The only available non-hormonal method of prescription birth control is the
ParaGard IUD, an intrauterine device wrapped in copper that prevents pregnancy by inhibiting sperm motility and lifespan. This device is effective for up to 10 years and can be placed in office as other forms of IUDs.
What is “LARC”?
LARC is an acronym for Long Acting Reversible Contraceptives. These methods prevent pregnancy for several years after placement but the effects are reversible once removed. LARC includes Nexplanon, the arm implant, as well as all IUDs. These forms of contraception are among the most efficacious and require little to nothing for you to remember on a daily basis.
Permanent methods of birth control physically disrupt the fallopian tube which scars and prevents fertilization by blocking the female reproductive tract. This is often referred to as getting your “tubes tied”. These forms of birth control require a surgical procedure and can be performed hysteroscopically or laparoscopically.
***Please see the CDC chart to compare contraceptive efficacy.
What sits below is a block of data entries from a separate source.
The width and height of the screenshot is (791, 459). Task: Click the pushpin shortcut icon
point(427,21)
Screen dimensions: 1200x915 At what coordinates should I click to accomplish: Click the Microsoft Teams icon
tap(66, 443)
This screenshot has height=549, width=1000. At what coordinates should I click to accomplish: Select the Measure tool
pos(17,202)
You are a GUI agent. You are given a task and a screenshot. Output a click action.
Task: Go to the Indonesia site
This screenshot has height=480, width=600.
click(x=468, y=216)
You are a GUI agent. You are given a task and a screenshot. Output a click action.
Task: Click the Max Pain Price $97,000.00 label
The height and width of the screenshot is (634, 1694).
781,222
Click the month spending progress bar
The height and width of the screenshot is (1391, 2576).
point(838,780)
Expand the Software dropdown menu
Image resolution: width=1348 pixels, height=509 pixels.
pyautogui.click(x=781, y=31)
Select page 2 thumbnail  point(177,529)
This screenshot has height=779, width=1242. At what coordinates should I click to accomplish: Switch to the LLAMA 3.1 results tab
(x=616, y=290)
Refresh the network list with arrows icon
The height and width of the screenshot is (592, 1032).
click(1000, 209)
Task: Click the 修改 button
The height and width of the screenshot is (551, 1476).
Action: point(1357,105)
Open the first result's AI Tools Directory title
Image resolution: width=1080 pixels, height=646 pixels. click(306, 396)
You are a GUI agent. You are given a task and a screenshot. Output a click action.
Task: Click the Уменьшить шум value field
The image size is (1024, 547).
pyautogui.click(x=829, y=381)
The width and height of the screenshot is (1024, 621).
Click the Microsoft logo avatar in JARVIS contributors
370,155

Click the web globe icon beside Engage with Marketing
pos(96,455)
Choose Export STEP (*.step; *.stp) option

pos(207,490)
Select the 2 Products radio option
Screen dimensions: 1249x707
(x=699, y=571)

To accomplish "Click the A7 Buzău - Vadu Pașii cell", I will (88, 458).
Preconception Visit – Planning for Pregnancy
For centuries, women have been getting pregnant and having babies. Why is it that now we are concerned with a mother’s health before she becomes pregnant?
Research has determined that a woman’s health status prior to conception is a guide for her impending pregnancy. Preconception care enables you and your healthcare provider to identify any risks about which you would otherwise be unaware. The proactive steps that are taken from this care are intended to support the vital first weeks of fetal development.
You can receive a preconception health assessment once you decide you want to conceive, up to a year in advance of pregnancy. During this visit, your healthcare provider will evaluate your medical history and general health. Recommendations for nutrition, sleep, stress management, and dietary supplementation may all be made at this time. You can also learn how to chart ovulation and menstruation cycles so you better understand how to increase your opportunities to conceive naturally.
How Does Weight Affect Pregnancy?
A healthy weight is an important factor to a successful pregnancy. Studies have demonstrated that excess weight poses pregnancy risks including gestational diabetes, preterm birth, high blood pressure, preeclampsia, and more. Increased fetal growth due to obesity may cause a woman to need a cesarean section, and it increases the risk of birth injury. The risk of neural tube defects is also increased with obesity.
An underweight woman is also at risk for pregnancy complications, including preterm birth and low birth-weight. Babies who do not develop optimally are at risk during delivery and well after. Research suggests that low birth-weight babies are more likely to develop behavior or health problems during childhood and that these may extend into adulthood.
Other Factors That Affect Pregnancy
Lifestyle and environmental factors can impact the development of a healthy fetus. We advise mothers who intend to become pregnant to avoid alcohol and smoking. The first trimester is a crucial time for the growing fetus since mother is the primary source of nourishment. The presence of toxic chemicals in the body creates an immediate pregnancy risk, so cessation should occur well in advance, if possible.
A woman may avoid unhealthy lifestyle habits, but she also needs to know that hazards may be present in her home or work environment. During preconception care, we can discuss what to look for in your home and garden, as well as at work, to stop unknown exposure to radiation, solvents, pesticides, mercury, and other caustic substances.